Hi,
Is it possible to control the data alignment of Julia Arrays (for example to enable direct use of
the vloada
function of SIMD.jl package) ?
What do you mean?
Julia arrays of isbits
types are stored in column major format.
If you want to change this, you could define your own array type and specify a different getindex function.
I was unclear.
I wonder if it is possible to control the alignment of the memory allocated for Julia Arrays to enforce the first array element address to be a multiple of N=(32) bytes for AVX2.
This is enforced by a (Julia) compile-time constant for Array
instantiation right now — the first element is aligned to 16 bytes. So, no, it’s not terribly easy to control that.
I would not worry about this too much. If you only care about vectorized code, most aligned instruction should just work fine on unaligned data and simply become slow.
As far as I understood, large arrays are always JL_CACHE_BYTE_ALIGNMENT = 64
byte aligned, if they are longer than ARRAY_INLINE_NBYTES = (2048*sizeof(void*))
= 16 KB. So if you are adressing into a large matrix, then you always control the alignment.
Short testing (on linux 64 bit, both 0.62 and 0.7) got me better alignment in practice most of the time for even smaller arrays:
julia> for i=1:1000 AA=zeros(UInt8,1952); assert(0x40== pointer(AA)-pointer_from_objref(AA)); assert(0==reinterpret(UInt64,pointer(AA)) & UInt64(63)) end
julia> for i=1:1000 AA=zeros(UInt8,1951); assert(0x40== pointer(AA)-pointer_from_objref(AA)); assert(0==reinterpret(UInt64,pointer(AA)) & UInt64(63)) end
ERROR: AssertionError:
Do you know if that is set to 128 for the POWER architecture? (if not, it should be)
OK, thank for your answers. So it is 16 bytes (minimum) or 64 bytes for large arrays.
I don’t really understand this:
I believe that an aligned load instruction will crash on unaligned data. In addition, becoming slow is quite problematic if you engage a vectorization process…
Anyway thank you for indicating the JL_CACHE_BYTE_ALIGNMENT and ARRAY_INLINE_NBYTES constants. It will help me to find how the allocation is done.

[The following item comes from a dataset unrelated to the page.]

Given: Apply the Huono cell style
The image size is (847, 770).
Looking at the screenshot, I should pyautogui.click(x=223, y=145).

I guess that this choice for allocation has been carefully made. I clearly do not know what would imply to allow more control on this choice. If it could be done I believe that it could be useful for vectorization via package like SIMD.jl.
I think not, I found the original question interesting and looked it up in the source code here.

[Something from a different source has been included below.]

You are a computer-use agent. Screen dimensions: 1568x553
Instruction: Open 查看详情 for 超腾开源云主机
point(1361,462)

However, the allocator will often produce better alignment than requested, just as shown in the experiment. I haven’t read the code of the impressively fast pool allocator, but if the better alignments for shorter arrays are in fact reliable (and not just true in practice) one might document this behavior.
IMHO often is problematic because you can’t use aligned access instructions in your code.
It’s done here.
No, I think it’s black magic, and we could get better alignment for free: I think that the pool allocator doesn’t like to mix tiny and medium objects anyway, and medium-sized objects appear to get good alignment today. Maybe it’s just a documentation issue? But I have not yet read the code for the pool allocator.
What instructions do you plan to use? As far as I understood, some aligned vector load instructions check alignment and crash, but other vector loads are just as fast for aligned data (but become slow if alignment fails). For this one, you should really look at the processor manual / google for explanations and cycle counts. I don’t know the relevant instructions by heart, normally not an assembly programmer.
Thank you for the link.
Ok, now I think I understand. You say that I can use the safe vload
instruction of the SIMD.jl package instead of the unsafe vloada
without significant performance penalty. It probably depends on the target architecture. It was not the case in the past but I must experiment on current architecture.
The other possibility is to check the alignment in the beginning and branch to a different implementation if it is misaligned. Or use scalar instructions for the first few array elements until you get to an element with the desired alignment, then switch to SIMD.
For shorter things, that can slow things down enough to be significant.
I’m hoping that at some point, small strings can be better aligned (they are always misaligned currently,
because of the 4/8 byte length, that is at the start of each allocated 16 byte chunk.
It might make sense to allocate small strings out of a pool that always allocates 16-byte chunks at an offset of 8.
Yes, but it is more work and an additional test that can cost a few cycles
The constants defined in src/julia_internal.h should allow me to study the merit of larger alignment constraints.
If am able to show some cases where larger alignments provide significative performance improvements, I guess that it may be a sound base to discuss the opportunity for an evolution of the Julia’s allocation alignment policy.
Don’t trust stuff I half-remember, experiment, google and consult the processor manual. I really am no uarch expert.
But yes, that’s what I was saying.
One important thing to note: the older instructions (SSE, maybe SSE2?) require 16-byte alignment in many cases.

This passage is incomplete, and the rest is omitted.